--- EXERCISE MATERIALS ---

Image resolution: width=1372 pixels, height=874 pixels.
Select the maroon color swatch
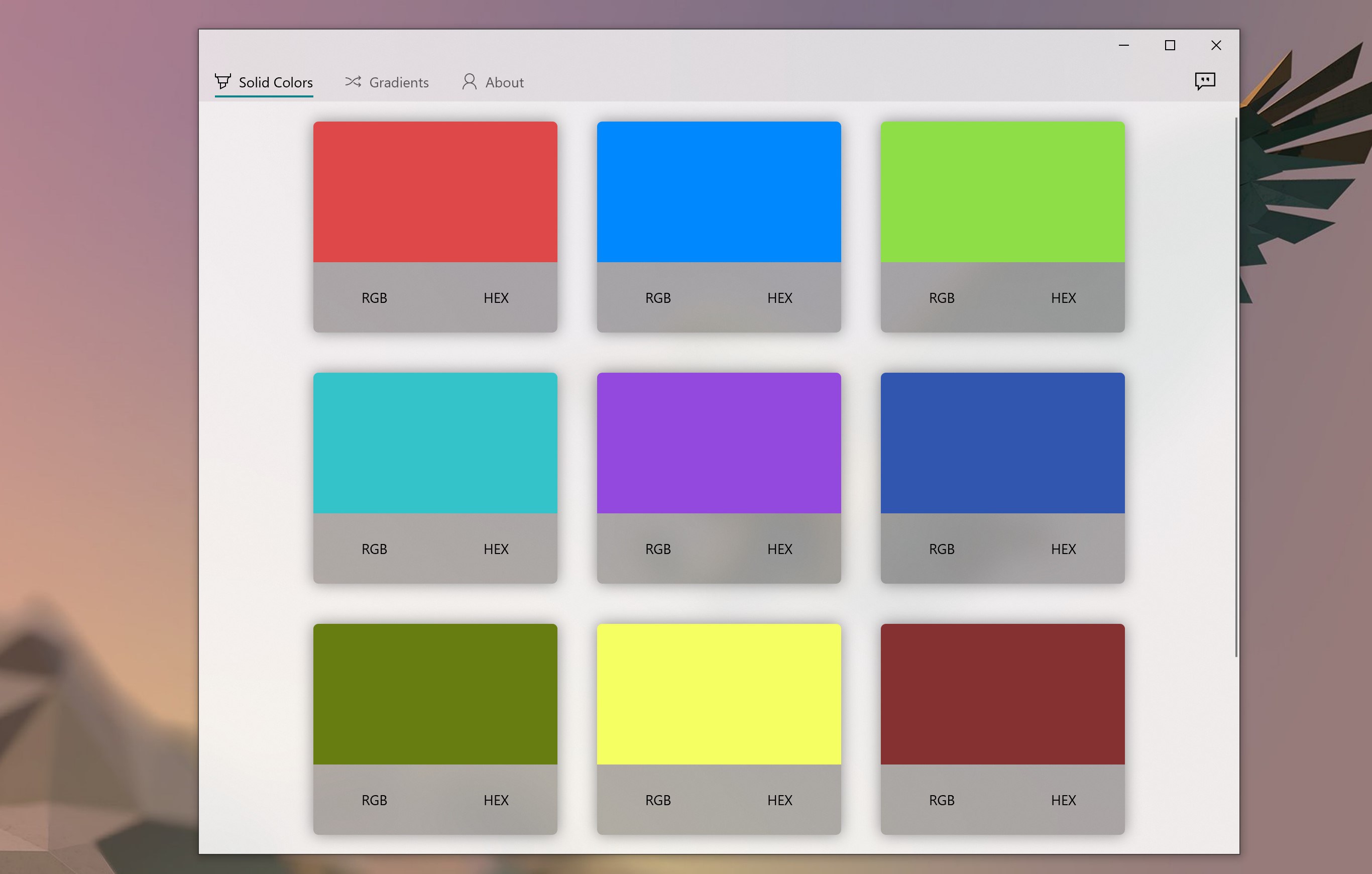point(1002,694)
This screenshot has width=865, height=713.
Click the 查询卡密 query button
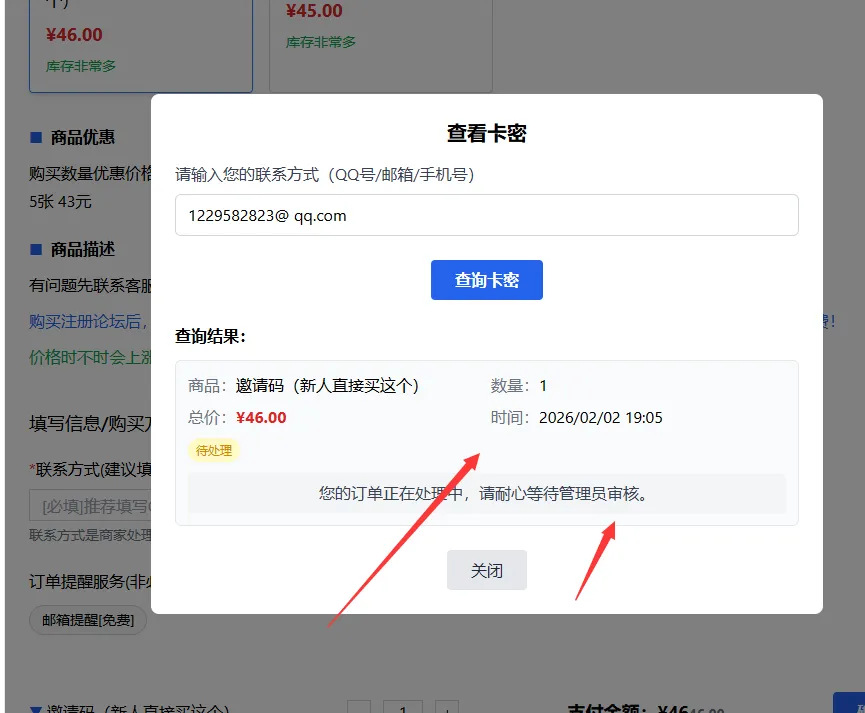(x=486, y=280)
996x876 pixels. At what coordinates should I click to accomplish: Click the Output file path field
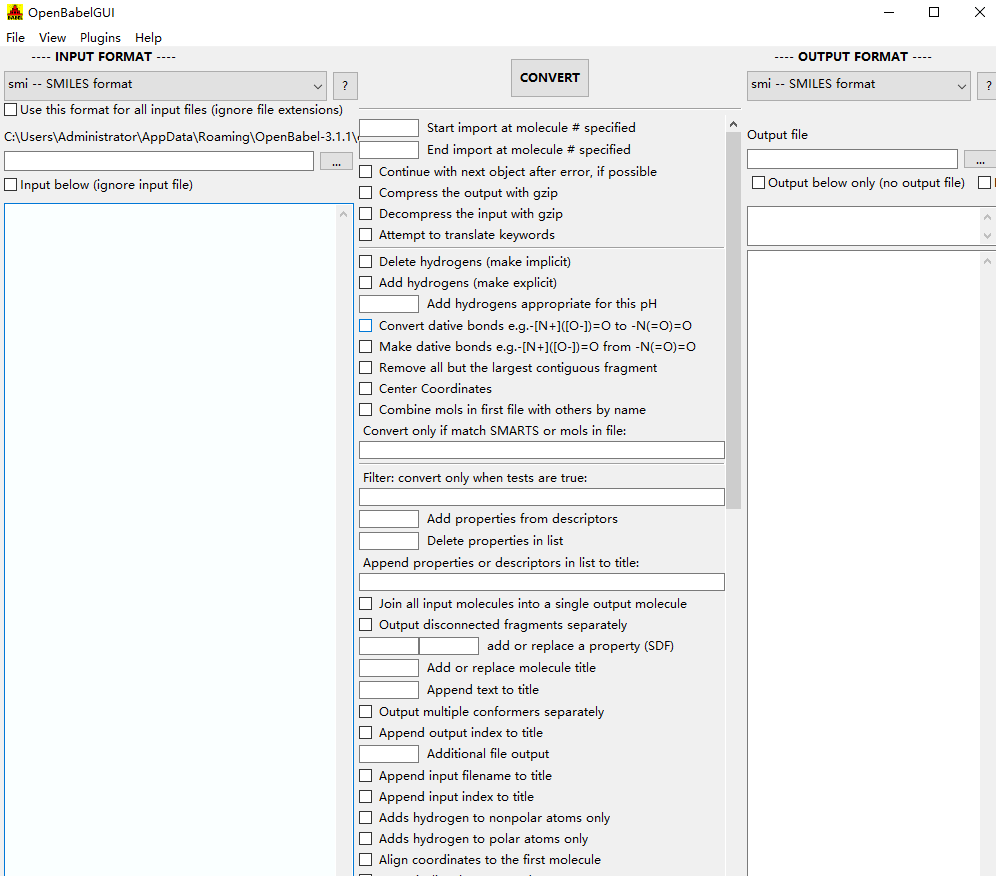click(x=852, y=159)
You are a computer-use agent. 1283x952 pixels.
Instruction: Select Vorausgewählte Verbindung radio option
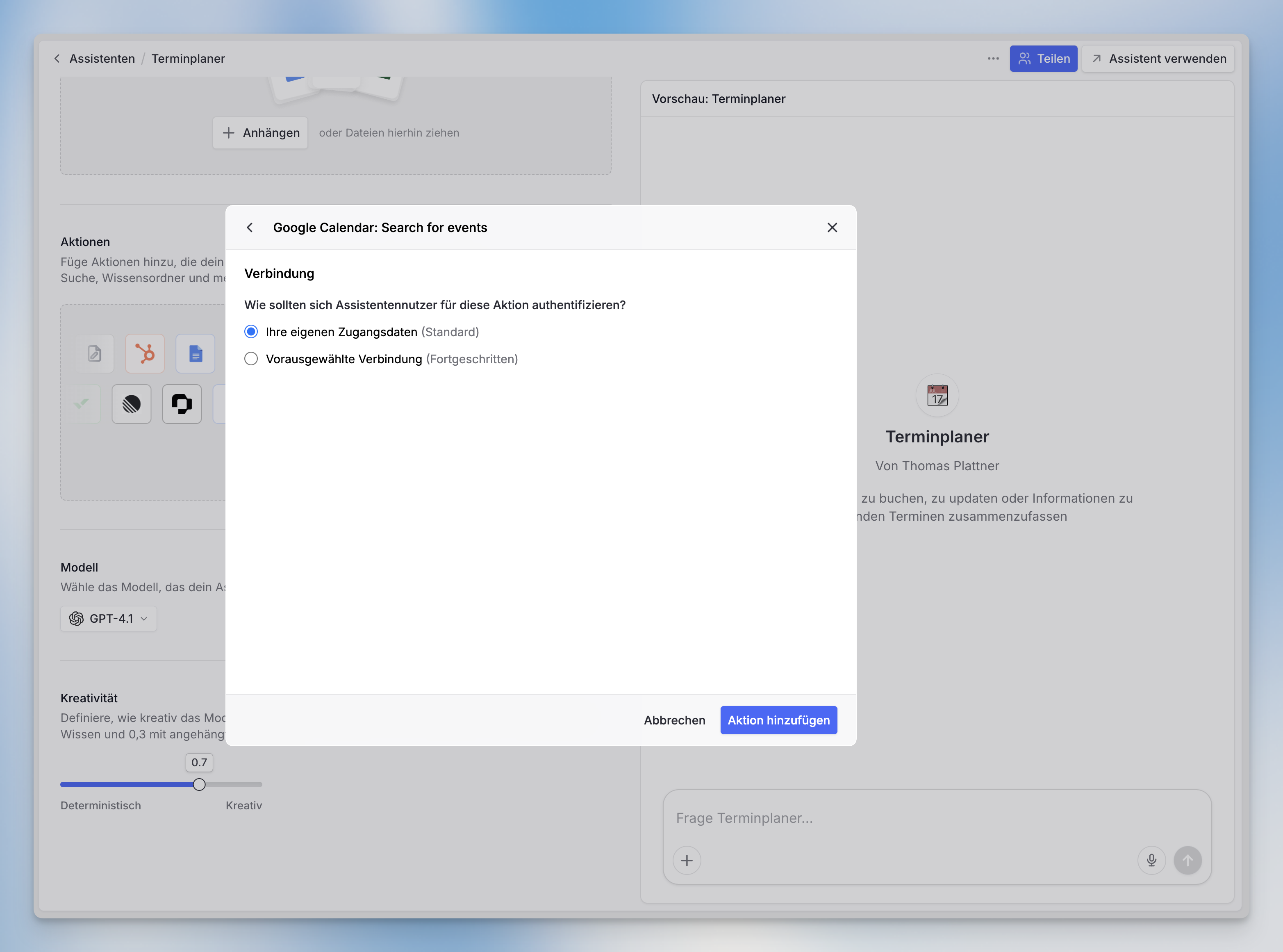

---

Rewrite all of the records above with every "Select" renamed to "Choose" and everything else left unchanged. Leave the pictures out of your version.

--- RESPONSE ---
Image resolution: width=1372 pixels, height=874 pixels.
Choose the maroon color swatch
point(1002,694)
This screenshot has width=865, height=713.
Click the 查询卡密 query button
(x=486, y=280)
996x876 pixels. At what coordinates should I click to accomplish: Click the Output file path field
click(x=852, y=159)
You are a computer-use agent. 1283x952 pixels.
Instruction: Choose Vorausgewählte Verbindung radio option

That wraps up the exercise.